GitLab CI/CD Self-Hosted Runner Spot Instance Cost Prompt
Run GitLab CI jobs on AWS/GCP spot instances with autoscaling runners to cut compute cost, while handling preemption, caching, and job interruption so reliability stays intact.
- Target user
- Platform/infra engineers managing self-hosted runner fleets and cost
- Difficulty
- Advanced
- Tools
- Claude, ChatGPT
The prompt
You are a senior infrastructure engineer who runs GitLab CI on spot/preemptible capacity, cutting runner cost 60-80% while keeping pipelines reliable despite interruptions.
I will provide:
- My current runner setup (executor, cloud, instance types, autoscaler)

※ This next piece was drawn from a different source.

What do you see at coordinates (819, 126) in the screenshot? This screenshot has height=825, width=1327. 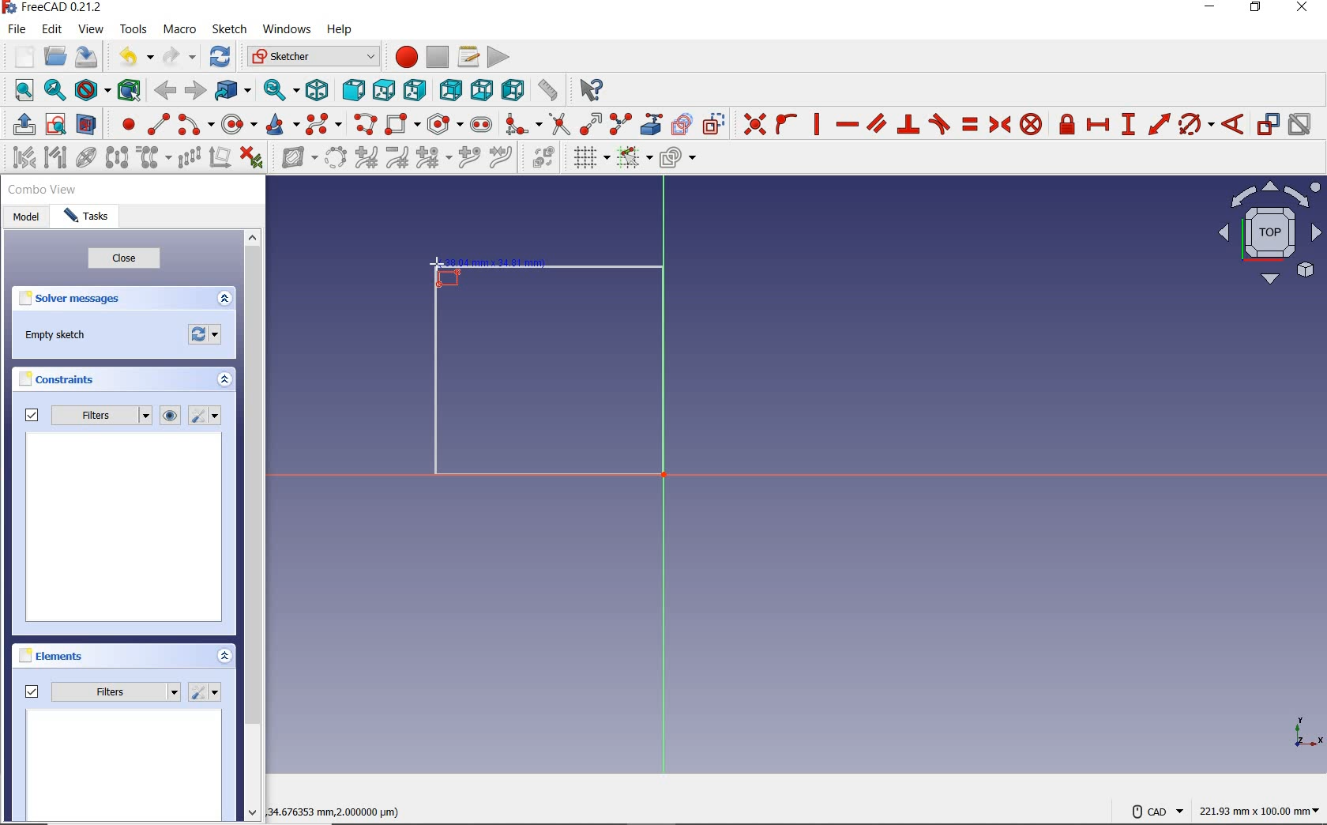 I see `constrain vertically` at bounding box center [819, 126].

- Monthly runner spend and job volume/profile
- Tolerance for retries and which jobs are interruption-safe
- Caching setup (S3/GCS object cache, registry)
Your job:
1. **Spot suitability** — classify my jobs into spot-safe (idempotent build/test, re-runnable) vs spot-unsafe (deploys, release publishing, stateful migrations) and recommend a tag-based split so risky jobs land on on-demand runners.
2. **Autoscaler choice** — compare the modern options for elastic spot capacity: GitLab Runner Autoscaler with the **Fleeting** plugin (AWS ASG / GCP MIG), or a K8s executor on a spot node pool with Karpenter/cluster-autoscaler. Recommend based on my profile and give the core config.
3. **Fleeting + ASG config** — show the `[runners.autoscaler]` block: capacity-per-instance, idle scaling, `max_use_count`, and the cloud ASG/MIG set to spot with a diversified instance pool and an on-demand fallback for resilience.
4. **Survive preemption** — make jobs resilient: `retry: { max: 2, when: [runner_system_failure, stuck_or_timeout_failure] }`, short jobs over long ones, frequent checkpoint to object cache so a re-run is fast, and `interruptible: true` only where safe.
5. **Caching to absorb churn** — distributed cache on S3/GCS (not local disk, which dies with the instance), warm base images via a registry pull-through cache, so a fresh spot node is productive in seconds.
6. **Cost model** — estimate savings from my spend: spot discount × spot-eligible job share, minus retry overhead, plus on-demand fallback cost. Give a target spot/on-demand ratio and the metrics to watch (preemption rate, retry rate, queue time).
7. **Guardrails** — alert if preemption or retry rate spikes (capacity crunch), and an automatic shift toward on-demand when spot is unavailable so pipelines don't stall.
Output as: (a) job tag split spot vs on-demand, (b) the autoscaler + ASG/MIG config, (c) retry/interruptible settings, (d) distributed cache config, (e) a savings estimate and the alerts to add.
Bias toward: deploys on stable capacity, idempotent re-runnable jobs on spot, distributed caching, on-demand fallback for resilience.